Causes may include gastroesophageal reflux disease (GERD), gastritis, peptic ulcer disease, esophageal spasm, delayed gastric emptying, lactose intolerance, coronary artery disease, and cancer.[3] A number of medications may also causes problems including NSAIDs, bisphosphonates, and corticosteroids.[2] Functional indigestion may be diagnosed when there are symptoms but no evidence of underlying disease.[3]

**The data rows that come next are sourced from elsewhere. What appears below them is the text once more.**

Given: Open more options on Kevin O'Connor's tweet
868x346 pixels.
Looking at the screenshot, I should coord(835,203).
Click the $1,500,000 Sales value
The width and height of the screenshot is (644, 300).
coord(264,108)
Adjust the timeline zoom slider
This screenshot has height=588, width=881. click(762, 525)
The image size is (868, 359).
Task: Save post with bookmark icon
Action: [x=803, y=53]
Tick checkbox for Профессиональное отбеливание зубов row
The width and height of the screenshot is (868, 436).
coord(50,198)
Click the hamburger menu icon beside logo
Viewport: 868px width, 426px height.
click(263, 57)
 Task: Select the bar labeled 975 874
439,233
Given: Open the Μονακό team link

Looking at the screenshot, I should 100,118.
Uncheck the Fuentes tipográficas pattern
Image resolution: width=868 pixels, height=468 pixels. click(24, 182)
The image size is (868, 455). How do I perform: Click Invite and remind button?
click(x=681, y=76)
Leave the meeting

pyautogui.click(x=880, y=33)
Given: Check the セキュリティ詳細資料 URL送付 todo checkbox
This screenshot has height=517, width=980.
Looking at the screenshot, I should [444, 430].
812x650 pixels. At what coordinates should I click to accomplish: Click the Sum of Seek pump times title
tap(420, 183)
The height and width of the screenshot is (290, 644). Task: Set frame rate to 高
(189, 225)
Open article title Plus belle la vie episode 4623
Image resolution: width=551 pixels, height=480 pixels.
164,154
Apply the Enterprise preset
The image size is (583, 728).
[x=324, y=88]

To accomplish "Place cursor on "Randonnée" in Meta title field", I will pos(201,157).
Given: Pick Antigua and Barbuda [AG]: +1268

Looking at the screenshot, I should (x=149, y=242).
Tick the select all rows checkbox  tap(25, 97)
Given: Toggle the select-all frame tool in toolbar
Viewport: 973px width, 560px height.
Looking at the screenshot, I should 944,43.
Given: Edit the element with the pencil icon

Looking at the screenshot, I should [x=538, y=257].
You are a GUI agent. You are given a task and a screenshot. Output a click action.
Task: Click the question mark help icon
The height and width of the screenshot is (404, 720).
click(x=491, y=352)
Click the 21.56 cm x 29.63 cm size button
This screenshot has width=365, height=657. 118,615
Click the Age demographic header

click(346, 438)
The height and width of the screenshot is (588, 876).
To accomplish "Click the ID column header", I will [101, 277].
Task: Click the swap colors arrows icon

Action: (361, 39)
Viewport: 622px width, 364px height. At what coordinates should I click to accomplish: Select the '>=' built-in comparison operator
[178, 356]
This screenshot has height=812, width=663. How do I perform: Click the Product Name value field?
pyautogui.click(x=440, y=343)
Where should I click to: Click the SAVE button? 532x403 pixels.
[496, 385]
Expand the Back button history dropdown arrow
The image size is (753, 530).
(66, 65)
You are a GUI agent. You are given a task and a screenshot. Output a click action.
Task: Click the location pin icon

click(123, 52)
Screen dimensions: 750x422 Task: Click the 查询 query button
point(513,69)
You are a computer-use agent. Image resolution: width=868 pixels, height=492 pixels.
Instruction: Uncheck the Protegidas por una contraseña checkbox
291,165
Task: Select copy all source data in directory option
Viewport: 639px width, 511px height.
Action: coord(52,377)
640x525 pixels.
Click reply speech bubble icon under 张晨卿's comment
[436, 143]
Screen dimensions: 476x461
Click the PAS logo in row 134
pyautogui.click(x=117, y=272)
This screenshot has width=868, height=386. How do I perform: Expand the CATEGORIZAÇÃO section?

In people over the age of 60 or with worrisome symptoms such as trouble swallowing, weight loss, or low red blood cells, endoscopy (a procedure where a camera on a flexible tube is inserted down the throat to the stomach) is recommended to assess potential causes.[1] In people under 60, testing for the bacteria H. pylori and if positive, treatment is recommended.[1] In Asia endoscopy is recommended in those over 35 years old.[1]
Measures that may help include avoiding smoking, alcohol, coffee, chocolate, fatty foods, and being overweight.[2] Not eating just before bed and raising the head of the bed may also help.[2] Often antacids help, while the addition of viscous lidocaine is of unclear benefit.[4] Proton pump inhibitors are often used, and H2 receptor antagonists may be added to this.[2]
Indigestion is common, affecting about 20% of people at some point during their life.[1] Functional indigestion makes up the majority of cases in Western countries, affecting about 15% of people.[7][8] Indigestion is not associated with a decrease in life expectancy. [1] The term is from the Greek "dys" meaning "bad" and "pepse" meaning "digestion".[5] Desciptions of the condition date from the 18th century.[5]
Signs and symptoms
People experiencing indigestion likely report one, a combination of, or all of the following symptoms:[9][10]
- upper abdominal pain or discomfort
- bloating
- early satiety
- postprandial fullness
- nausea with or without vomiting
- anorexia
- regurgitation
- belching
There may be abdominal tenderness, but this finding is nonspecific and is not required to make a diagnosis.[10] However, there are physical exam signs that may point to a different diagnosis and underlying cause for a patient's reported discomfort. A positive Carnett sign (focal tenderness that increases with abdominal wall contraction and palpation) suggests an etiology involving the abdominal wall musculature. Cutaneous dermatomal distribution of pain may suggest a thoracic polyradiculopathy. Tenderness to palpation over the right upper quadrant, or Murphy's sign, may suggest cholecystitis or gallbladder inflammation.[11]
Worrisome symptoms
Also known as alarm features, alert features, red flags, or warning signs. Alarm features are thought to be associated with serious gastroenterologic disease and include:[12]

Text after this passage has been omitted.